これに対して、バートレットは有意味材料を用いた記憶変容の実験を通してスキーマの概念を提唱しました。
また、社会的知覚の研究に関する研究においても多大な貢献をしています。
社会的知覚とは、社会的事態における行動を解釈する概念の1つです。
基本的には、知覚の社会的決定因という意味と、社会的環境の知覚という意味があります。
社会的知覚の具体的な研究領域としては、印象形成・帰属・対人魅力・偏見などが挙げられます。
印象形成に関する研究では、何事も第一印象が重要であるという日常的な感覚があるように、印象は形成されやすく、しかも変更されにくいということが判明しています。
帰属とは、人々の行動の原因を説明する過程のことであり、原因帰属には、主にその出来事の外的要因に帰属させる場合と、その人物のパーソナリティなどの内的な原因に帰属させる場合とが考えられています。
対人魅力に関する研究では、他者に魅力を認めたり認めなかったりする要因が検討されています。
それらの要因には、他者の容貌を含む身体的要因、対人間の距離の要因である近接の要因、知っていることまたは出会いの頻度による既知性の要因、自分に似た人に魅力を感じるという類似性の要因などが検討されています。

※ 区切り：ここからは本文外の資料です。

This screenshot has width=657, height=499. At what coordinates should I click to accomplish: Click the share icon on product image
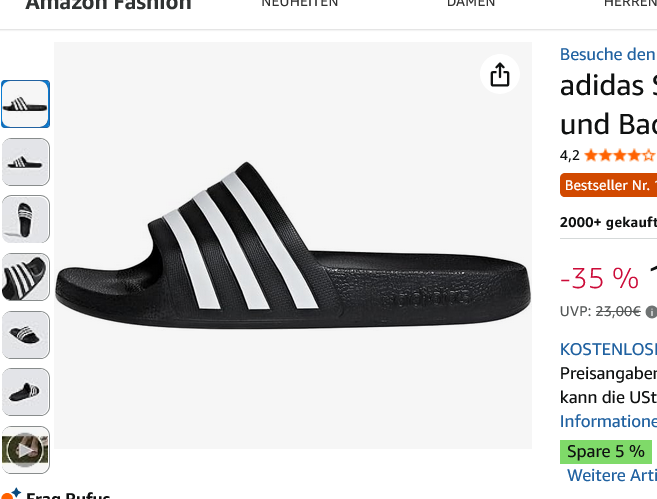(500, 75)
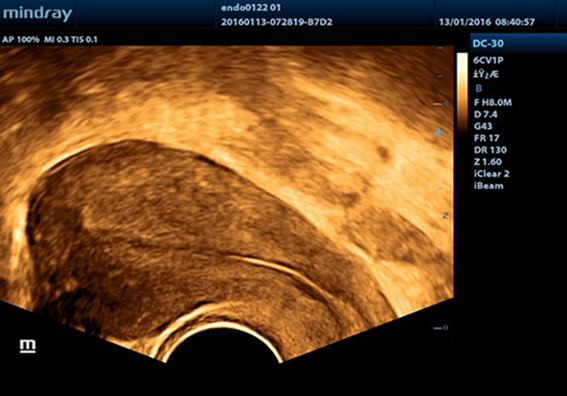Viewport: 567px width, 396px height.
Task: Click the exam date and time display
Action: [x=487, y=22]
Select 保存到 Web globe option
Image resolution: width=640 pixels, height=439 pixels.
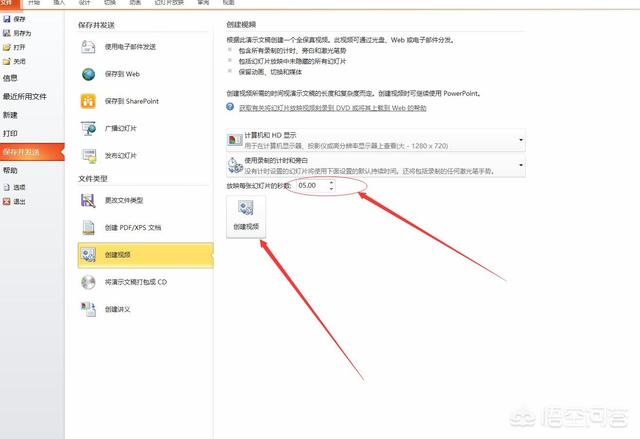pyautogui.click(x=120, y=74)
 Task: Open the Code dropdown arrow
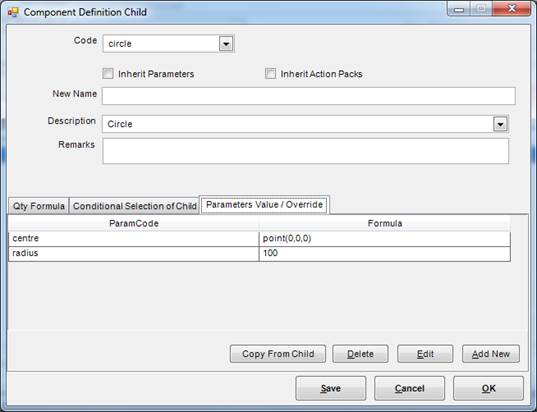pyautogui.click(x=226, y=44)
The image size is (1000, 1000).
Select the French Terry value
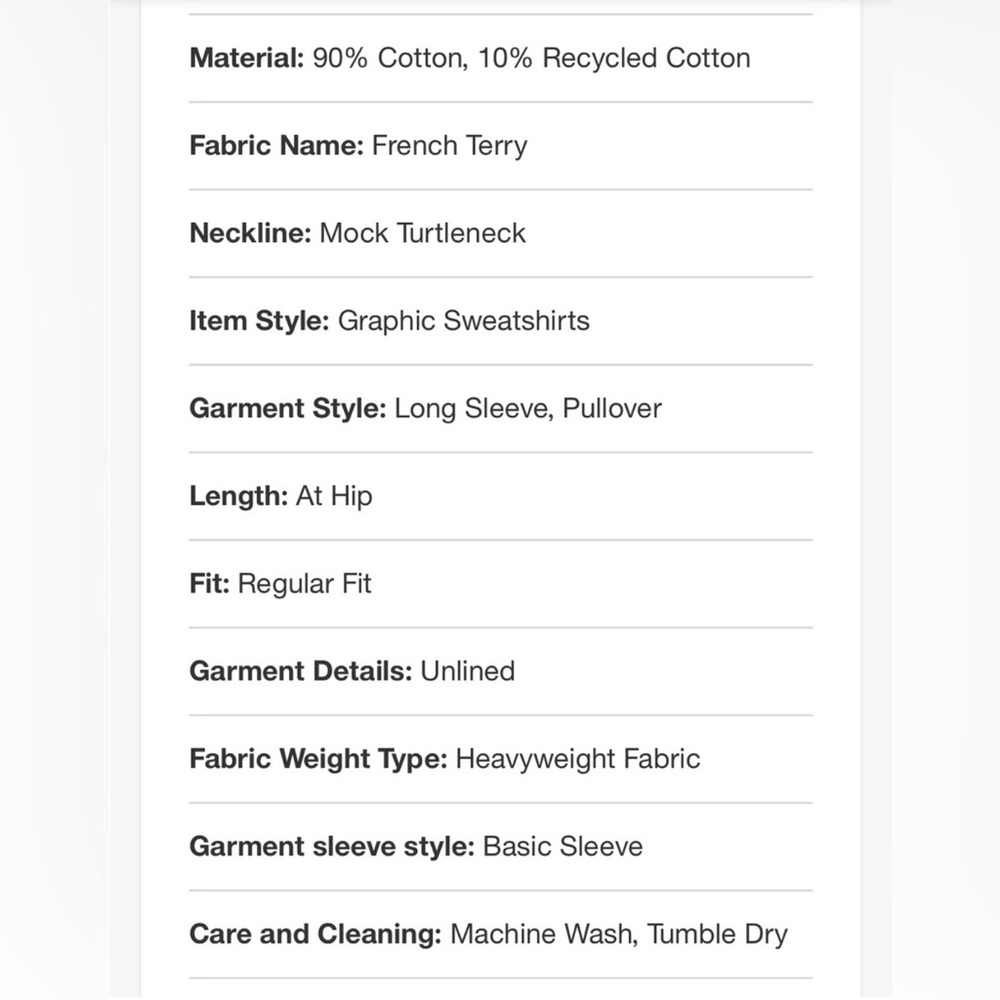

偏見は、社会心理学における中心的研究テーマである態度に関連する概念であり、何らかの集団や個人に対する否定的な感情を意味します。
態度は認知的要素(ステレオタイプ)、感情的要素、行動的要素(差別)からなると考えられていますが、偏見はその中の感情的要素を構成しているとされています。
近年では、偏見のコントロールについての研究もなされており、コントロールされた認知過程が判断や推論におけるステレオタイプの自動的な活性化を修正するかもしれないという研究報告もあります。
これに対して、偏見のコントロールが実際には困難であること、また偏見の意識的処理と自動的処理が異なること、偏見のコントロールには注意資源が必要であることなどが示唆されています。
バートレットが提唱した概念として、彼の名が冠された「バートレット効果」というものがあります。
バートレット効果とは、記憶現象に関するものであり、文章や図形など複雑な内容を記銘した場合、時間経過とともに記銘内容の主要情報が構造化されて保持され、曖昧な情報や意味の少ない情報は忘却されるという現象です。
この現象は、現在では記憶の体制化・スキーマ・スクリプトなどの概念によって説明されます。
バートレットは現在の認知心理学を構成する重要かつ広範な概念を確立させたという意味で、現代認知心理学の父といっても過言ではないでしょう。